Pictures are to be left out. Copy exactly, and only, the lines from the start of the entries below to the line with "The height and", both included.

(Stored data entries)
::::::
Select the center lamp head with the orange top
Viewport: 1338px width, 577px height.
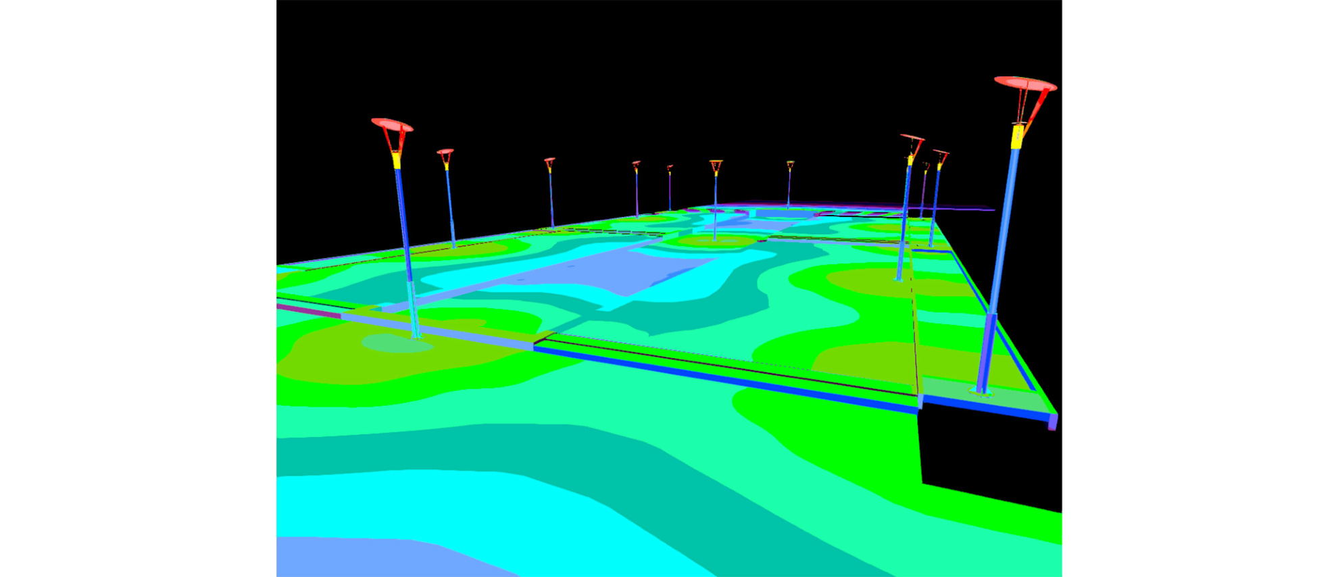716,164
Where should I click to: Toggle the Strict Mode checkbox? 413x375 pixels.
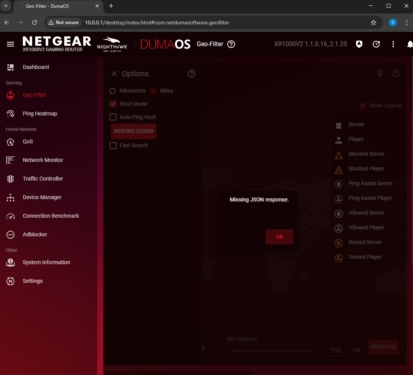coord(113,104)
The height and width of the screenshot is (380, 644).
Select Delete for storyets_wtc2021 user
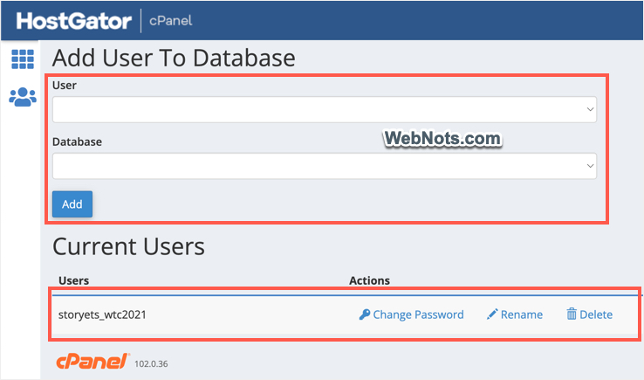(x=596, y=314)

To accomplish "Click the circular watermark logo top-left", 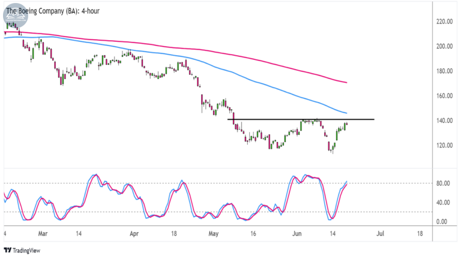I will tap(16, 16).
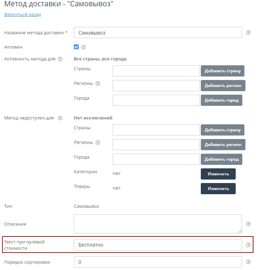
::::::
- _SOLUTION TO THIS PROBLEM_
Select the center lamp head with the orange top
Viewport: 1338px width, 577px height.
716,164
Where should I click to: Toggle the Strict Mode checkbox? 413x375 pixels.
coord(113,104)
The height and width of the screenshot is (380, 644).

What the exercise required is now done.